Inflation numbers for january 2011 are out with iinflation rising for the first time in a while to 12.1%. This somewhat justifies the central banks benchmark interest rate hike last month. All eyes are on the FG’s rising spending as the guilty party here but some world prices have gone up as well. It is also telling of the rather perilous situation the central bank finds itself. Interest rates are still too high, there are significant pressures on the exchange rate and inflation is making a comeback. They can’t tackle all these at the same time. It is just not possible. The economy is not growing fast enough to keep up with rising government spending, and domestic production and exports ( yes including crude oil) is not keeping up with the demand for foreign goods. The economy seems to be heading for a breaking point unless something changes. Some politician claimed that recently….. can’t remember who……oh yeah the guy whose message was shot down because the messenger was um…….

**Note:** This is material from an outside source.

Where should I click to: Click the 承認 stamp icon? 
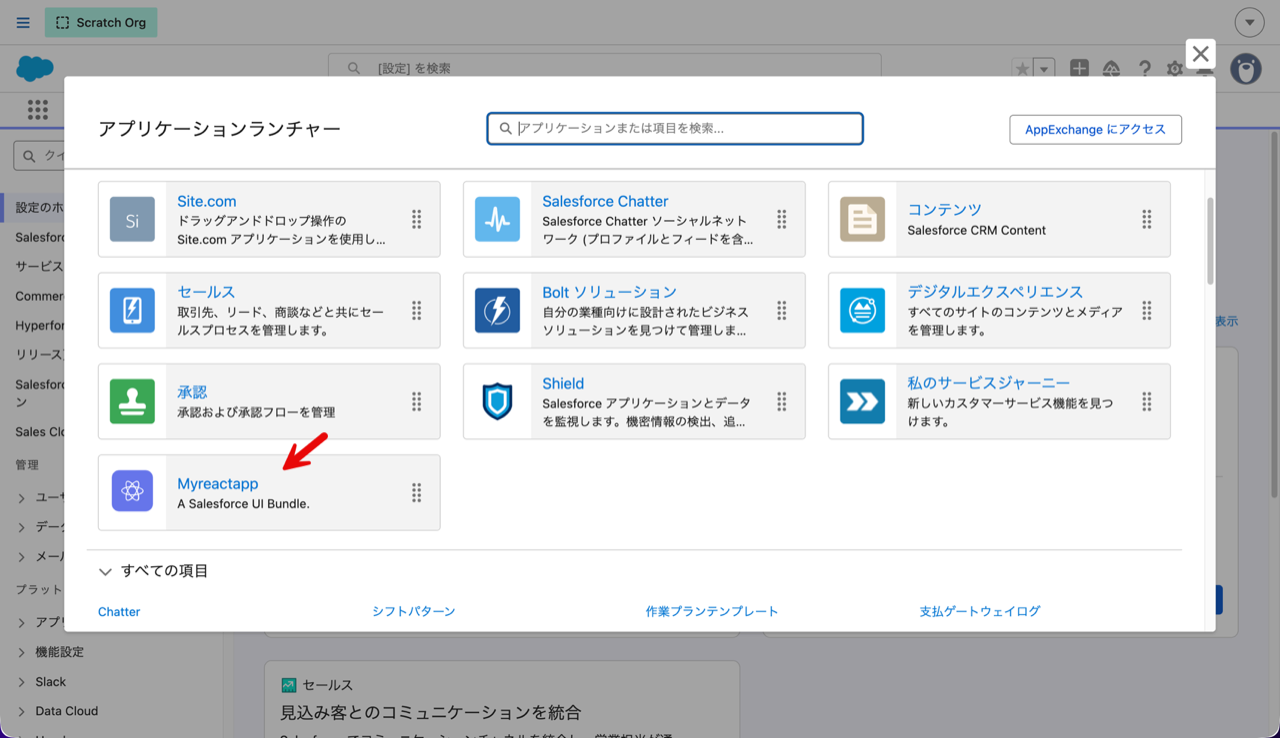click(x=132, y=401)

So what needs to happen to get us back on track? Domestic needs to start growing and start growing soon and the FG needs to cut it’s spending and refocus on key infrastructural challenges. Spend more on the electrical grid, roads and ports and spend less on campaigns, salaries and million naira dustbins from the UK. And those reforms…. where are they?
All those remedies are out of the central banks hands. They have only three options, raise interest rates again, allow the naira to devalue a bit or let inflation go through the roof. None of these are really good options but letting inflation continue to rise is probably the worst.. It’s a tough job being a central banker right now.